Pernah ngerasain makan nasi goreng yang rasanya tidak
terdeskripsikan oleh kata sifat apapun dalam KBBI? Nasinya berkilauan seperti
bintang-bintang di langit karena sistem perminyakan yang tidak terkalkulasi. Lalu
kamu merasa rugi mengeluarkan uang meskipun hanya 10.000 rupiah karena sekarang
perut kamu kenyang terisi oleh sesuatu yang tidak membuat kamu bahagia padahal kamu
bisa saja mengisinya dengan nasi kucing seharga 5.000 rupiah namun dengan
sistem pengerasaan yang lebih jelas.
Lebih dramanya lagi, ketika kamu sedang berusaha memproses
nasi goreng kamu yang tidak terdeskripsikan itu, datanglah sang penyanyi yang
tanpa berbekal malu menggetarkan pita suaranya dan membentuk sebuah lantunan
yang kemudian diakhiri dengan kamu harus mengeluarkan Pak Patimura lengkap
dengan kumis dan pedangnya. Nominal yang kecil pada kertas yang ringan, namun
terasa begitu berat dan berbobot ketika kamu harus kembali dari makan malam kamu
dalam kondisi terngiang-ngiang lantunan berlirik sakarepmu.
Sadar atau tidak, banyak orang yang menjalani hidupnya
dengan penuh kengasalan dan kenanaran. Dan ini terjadi tentunya dalam berbagai
aspek kehidupan. Contohnya yaa itu tadi, tukang nasi goreng, asal keliling,
asal mangkal, buka lapak, panasin minyak, goreng nasi, kasih garem sejumput,
mecin setoples, sama saos ubi pewarna segalon, udah, oseng-oseng-oseng, kasih
efek kecap seciprat, oseng-oseng-oseng, tuang, kasih acar secukupnya, sajikan. Masalah
rasa nomer 3, yang pertama syahadat, lalu yang penting dapet duit buat
ngelanjutin hidup. Selesai. Mission accomplished.
Now in case you don’t get my metaphor which I’m 93% sure
that 92% of you don’t, dalam menjalani hidup banyak orang yang menjalani
hidupnya yaa asal ngejalanin aja.

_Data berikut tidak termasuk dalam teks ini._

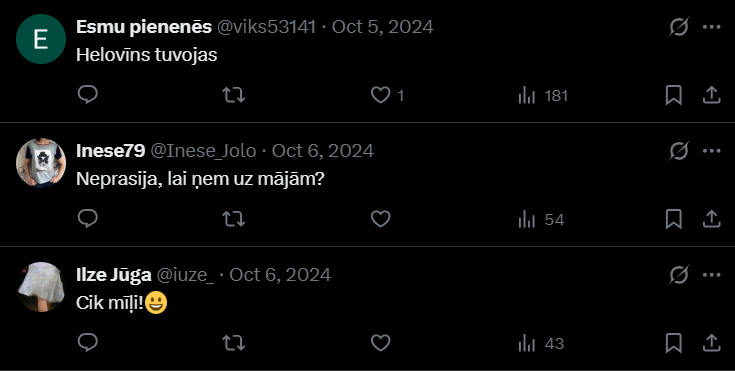
Task: Repost Ilze Jūga's tweet
Action: tap(233, 343)
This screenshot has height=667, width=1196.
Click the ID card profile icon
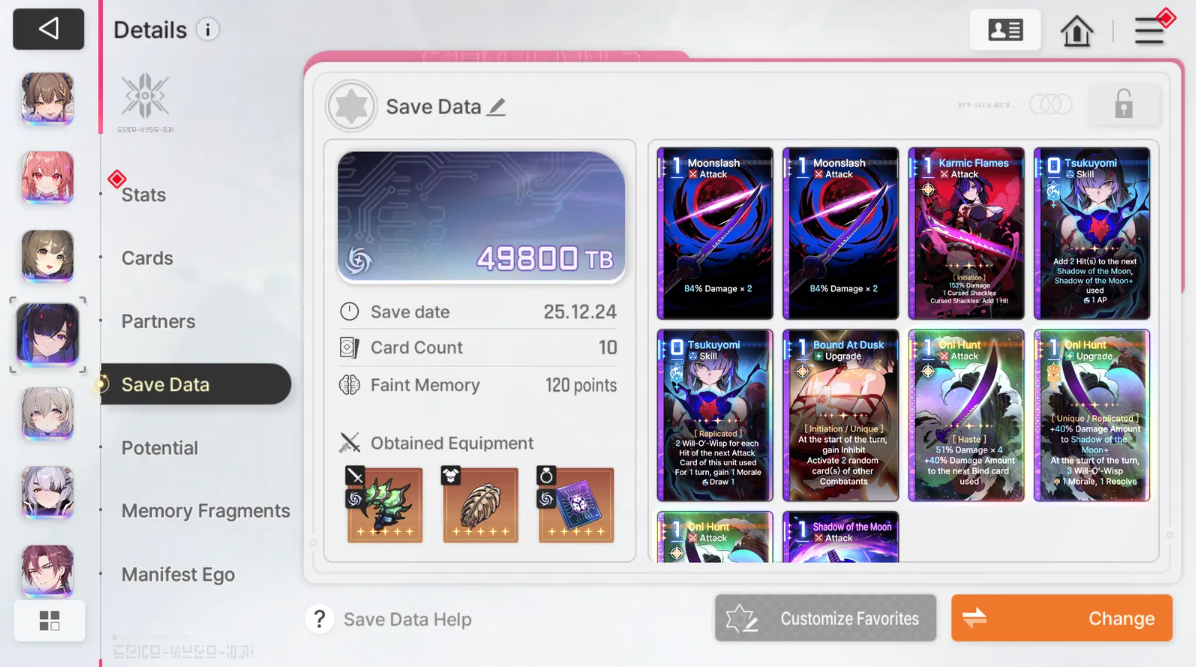(1005, 31)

Sekedar ngikutin template, step by step,
milestones to milestones until you find yourself dead. Lahir, menyusu, sekolah,
kuliah, kerja, menikah, punya anak, menua bersama, menikahkan anak, punya cucu,
die. The end.
"No concept, no calculations, not much to think about
except for how to get bills paid." Is that what life is? Well, sadly, for most people it is.
Coba seandainya si abang nasi goreng lebih konseptual dalam
berdagang, kalkulatif dan passionate dalam memasak nasi gorengnya, bukan hanya
ia lantas bisa menjualnya lebih mahal, tapi ia bisa merasa bahagia dengan
masakannya yang ajib, dan bisa membuat orang bahagia dengan memakan masakannya.
Pun begitu hidup, orang yang hidup dengan konsep, dengan perhitungan, strategi,
target, impian, dan passion, pasti bisa meraih lebih banyak dalam hidupnya.
Thus life, will have a meaning instead of a series of words from S, H, I, to T.
Nah, salah satu milestone, atau tahapan, atau pencapaian
dalam hidup adalah berkeluarga, dan memiliki anak adalah bagian dari antaranya.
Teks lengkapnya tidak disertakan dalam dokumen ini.